Il Metavèrso vuole essere perciò una realtà virtuale a 3D, sovrapposta e integrata con il mondo fisico, in cui le persone si muovano attraverso i propri avatar, dei veri e propri digital twin, rappresentazioni digitali e tridimensionali di sé stessi: l’IO digitale.
Nei prossimi 10-15 anni, le app di social networking sui nostri smartphone potrebbero diventare un nostalgico ricordo, come le VHS o i floppy disc.
Ma sarà veramente così? Un surrogato sarà più attraente della realtà? Difficile rispondere, mi limito a porre la domanda, che dovremo farci tutti.
Ci tenta Cosimo Acconto nel libro Il mondo in sintesi Egea editrice, 2022.
Scrive Acconto: “mondo in sintesi”, diventa sempre più difficile discernere quello che è reale da quello che non lo è, così come orientarsi tra lo “spettro di meraviglie” – come lo definiscono alcuni – e la “mostruosità” di una società in cui i confini tra vero, falso e simulato sono diventati ormai sempre più indistinti e liquidi.”

Sandro Iannaccone, nel presentare il testo sul sito galieonet.it, si sofferma sulla simulazione computazionale: “dai volti artificiali dei deepfake, per l’appunto, alle carni coltivate, passando per le predizioni della struttura computazionale delle proteine elaborate dall’intelligenza artificiale AlphaFold ai beni crittografici come gli Nft (https://www.pandasecurity.com/it/mediacenter/mobile-news/gli-nft-spiegati-bene/) , per finire con il famigerato metaverso presentato da Mark Zuckerberg.

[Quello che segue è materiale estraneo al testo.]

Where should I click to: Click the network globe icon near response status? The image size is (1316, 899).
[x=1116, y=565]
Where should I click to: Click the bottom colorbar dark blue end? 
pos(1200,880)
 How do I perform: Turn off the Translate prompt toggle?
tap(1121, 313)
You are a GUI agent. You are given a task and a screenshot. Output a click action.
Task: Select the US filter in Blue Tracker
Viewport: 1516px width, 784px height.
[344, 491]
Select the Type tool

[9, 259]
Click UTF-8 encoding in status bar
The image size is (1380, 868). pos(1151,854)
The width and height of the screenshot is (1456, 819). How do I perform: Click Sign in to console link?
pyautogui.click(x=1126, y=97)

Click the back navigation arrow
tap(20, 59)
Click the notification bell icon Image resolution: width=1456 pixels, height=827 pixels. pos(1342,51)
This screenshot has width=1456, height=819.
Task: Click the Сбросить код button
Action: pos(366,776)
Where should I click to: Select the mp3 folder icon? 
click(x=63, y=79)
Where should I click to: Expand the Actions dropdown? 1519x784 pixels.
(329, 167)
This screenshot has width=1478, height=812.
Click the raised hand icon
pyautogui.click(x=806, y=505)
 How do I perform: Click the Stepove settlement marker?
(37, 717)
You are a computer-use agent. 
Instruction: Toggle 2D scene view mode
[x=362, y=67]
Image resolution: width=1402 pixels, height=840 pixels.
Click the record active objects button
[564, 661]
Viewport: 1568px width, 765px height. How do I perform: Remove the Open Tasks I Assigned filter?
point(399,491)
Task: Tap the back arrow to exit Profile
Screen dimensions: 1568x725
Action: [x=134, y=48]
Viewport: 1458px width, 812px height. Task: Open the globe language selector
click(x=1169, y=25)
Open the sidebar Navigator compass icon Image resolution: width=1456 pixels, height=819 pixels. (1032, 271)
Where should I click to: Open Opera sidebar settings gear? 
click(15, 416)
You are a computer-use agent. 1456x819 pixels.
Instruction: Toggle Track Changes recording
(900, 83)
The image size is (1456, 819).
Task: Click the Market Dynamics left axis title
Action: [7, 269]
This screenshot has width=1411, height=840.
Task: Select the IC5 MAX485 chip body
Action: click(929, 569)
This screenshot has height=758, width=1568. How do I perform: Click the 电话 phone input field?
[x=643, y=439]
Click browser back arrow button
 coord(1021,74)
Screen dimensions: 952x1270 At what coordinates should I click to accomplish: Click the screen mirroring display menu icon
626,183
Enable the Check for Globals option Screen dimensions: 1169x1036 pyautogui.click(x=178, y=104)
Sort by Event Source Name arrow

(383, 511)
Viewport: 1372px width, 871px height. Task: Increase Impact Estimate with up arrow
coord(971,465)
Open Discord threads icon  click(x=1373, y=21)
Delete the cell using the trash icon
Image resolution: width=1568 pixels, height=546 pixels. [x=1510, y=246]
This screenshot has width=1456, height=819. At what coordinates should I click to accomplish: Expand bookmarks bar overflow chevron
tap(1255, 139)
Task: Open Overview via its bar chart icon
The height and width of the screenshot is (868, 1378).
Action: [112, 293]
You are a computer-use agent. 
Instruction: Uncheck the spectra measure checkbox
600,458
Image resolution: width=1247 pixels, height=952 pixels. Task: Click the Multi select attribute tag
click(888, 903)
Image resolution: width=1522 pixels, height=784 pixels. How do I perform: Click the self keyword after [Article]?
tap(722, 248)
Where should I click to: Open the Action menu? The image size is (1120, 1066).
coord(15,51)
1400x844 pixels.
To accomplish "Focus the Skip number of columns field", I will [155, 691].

La domanda da cui prende le mosse il saggio di Accoto, sostanzialmente, ha a che fare con l’evoluzione del paradigma della simulazione: dove stiamo andando? Qual è l’impatto di tecnologie così pervasive sulla società? Come si deve rinnovare la filosofia e di quali strumenti deve dotarsi per stare al passo con quello che a tutti gli effetti è “un nuovo catalogo del reale”? L’idea è che simulazioni e sintesi non siano semplici illusioni, ma nuove realtà con cui dovremo iniziare a confrontarci seriamente anche da un punto di vista filosofico per capire cosa sia – e cosa sarà – davvero la nostra vita in questi tempi sempre più tecnologici.”
“Se abbiamo smesso di capire il mondo è proprio perché il mondo si è rifatto, direi, ontologicamente”, spiega Accoto. “E anzi, argomenta qualcuno, lo stiamo rifacendo proprio per capirlo meglio. L’obiettivo di quest’ultima investigazione è principalmente quello di evidenziare e scandagliare i molti sensi e i vari modi di un mondo che diviene simulabile. Perché oggi è attraverso la simulazione e la sintesi che il mondo diviene. Dico, allora, che forse non viviamo dentro una simulazione, ma di certo vivremo grazie a una simulazione; o meglio, in ragione di molteplici simulazioni e sintesi. Il gemello digitale di una città la renderà finalmente più vivibile, inclusiva e sostenibile? Un organismo bioingegnerizzato ci potrà aiutare a contrastare l’inquinamento? Una simulazione quantistica saprà migliorare il consumo energetico di logistica e trasporti? Il design sintetico di nuove medicine riuscirà a curare più efficacemente malattie e disfunzioni? Gli avatar nel metaverso serviranno ad aumentare le nostre creatività ed esperienze? Sapremo costruire organizzazioni più aperte, democratiche e decentralizzate con l’immaginazione crittografica? Se «la simulazione è la risposta» allora, come ha scritto il filosofo Derrida nei suoi Seminari, dobbiamo assumerci planetariamente «la responsabilità della risposta»”.